If you are looking to shed some extra pounds or to keep your ability to remain active as you age, the primary guideline is that training should mimic and develop fundamental human movements that you are likely to be performing every day. Squatting, pressing things overhead, standing up and sitting down, pressing something in front of you, carrying awkward objects, picking things up off the ground, pulling something, and walking are typical movement patterns that you have probably already performed at some point today. This means if you strengthen your ability to perform these actions with exercise for older adults in the weight room, it will be much less straining to do them outside the gym – where you spend the vast majority of your time.
You are presumably not a professional bodybuilder, so you don’t really need to be doing the same kind of workouts as those looking to sculpt their body like a Greek statue. Performing movement patterns that you utilize regularly also has the added bonus of being more effective for strength gain and weight loss. Bicep curls, cable machines, leg extensions, and all the countless other isolation (single joint) exercises and tools do have their place. However, they will never replace movements like the squat, deadlift, overhead press, and many more that utilize multiple muscle groups, joints and call upon the entire body to stabilize. This is exactly how your body will execute movements and accomplish daily life tasks, so why not practice them in the gym while working your way to health and fitness?

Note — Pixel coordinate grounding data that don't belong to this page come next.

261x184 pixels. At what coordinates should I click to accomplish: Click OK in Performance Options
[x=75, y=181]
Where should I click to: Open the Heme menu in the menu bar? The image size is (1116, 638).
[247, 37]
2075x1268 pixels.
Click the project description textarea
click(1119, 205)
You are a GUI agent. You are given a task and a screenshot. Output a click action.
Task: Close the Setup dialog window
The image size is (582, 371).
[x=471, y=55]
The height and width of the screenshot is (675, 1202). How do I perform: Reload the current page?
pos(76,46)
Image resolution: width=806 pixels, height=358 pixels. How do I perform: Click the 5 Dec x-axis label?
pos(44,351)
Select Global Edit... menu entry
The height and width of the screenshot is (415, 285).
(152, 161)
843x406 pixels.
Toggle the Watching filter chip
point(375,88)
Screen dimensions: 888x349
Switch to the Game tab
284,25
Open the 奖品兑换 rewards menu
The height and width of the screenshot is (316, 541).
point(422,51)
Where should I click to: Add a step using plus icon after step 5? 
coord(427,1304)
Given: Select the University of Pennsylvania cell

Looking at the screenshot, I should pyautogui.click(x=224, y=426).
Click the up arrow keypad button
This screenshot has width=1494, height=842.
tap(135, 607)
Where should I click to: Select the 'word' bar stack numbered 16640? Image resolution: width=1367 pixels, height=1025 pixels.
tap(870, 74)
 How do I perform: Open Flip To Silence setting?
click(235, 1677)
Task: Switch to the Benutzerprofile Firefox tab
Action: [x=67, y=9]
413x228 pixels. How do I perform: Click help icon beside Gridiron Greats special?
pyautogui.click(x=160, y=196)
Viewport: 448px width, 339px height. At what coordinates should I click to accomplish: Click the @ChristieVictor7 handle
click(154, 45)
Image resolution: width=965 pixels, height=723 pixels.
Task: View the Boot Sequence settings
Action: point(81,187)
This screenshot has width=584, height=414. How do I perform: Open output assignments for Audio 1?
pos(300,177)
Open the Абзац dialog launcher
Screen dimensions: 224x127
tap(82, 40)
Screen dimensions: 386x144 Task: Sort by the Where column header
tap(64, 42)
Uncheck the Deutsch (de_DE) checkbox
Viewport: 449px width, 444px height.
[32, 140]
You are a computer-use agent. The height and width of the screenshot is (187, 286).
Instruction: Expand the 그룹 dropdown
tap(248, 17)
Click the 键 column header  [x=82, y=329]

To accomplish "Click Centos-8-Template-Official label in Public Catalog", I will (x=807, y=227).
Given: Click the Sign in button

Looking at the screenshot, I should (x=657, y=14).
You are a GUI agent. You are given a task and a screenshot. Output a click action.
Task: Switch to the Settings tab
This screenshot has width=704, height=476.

If you will be investing your time in the gym, it should be worth it, or you will never stick with it. Below are seven exercises for older adults that should make up a majority of your training. These have been chosen because they are scalable (can be adjusted for skill level), and for the reasons detailed after each. Practice these exercises and get good at them. No matter if you are just trying to gain some strength or lose those extra pounds, the plan is mostly the same: lift weights, work as hard as you can, stay consistent, and eat according to your goals. As you add lean body mass (muscle), your health will improve on almost every level. Daily tasks won’t seem so difficult, weight (fat) loss will become increasingly easier, and countless other physiological benefits will manifest. In fact, medical professionals consider the ratio of lean to fat mass as a new vital sign because it has shown to be predictive of positive health outcomes from issues ranging from surgery to infection.¹ Simply put, to a reasonable extent, the more muscle you have, the more healthy you are likely to be.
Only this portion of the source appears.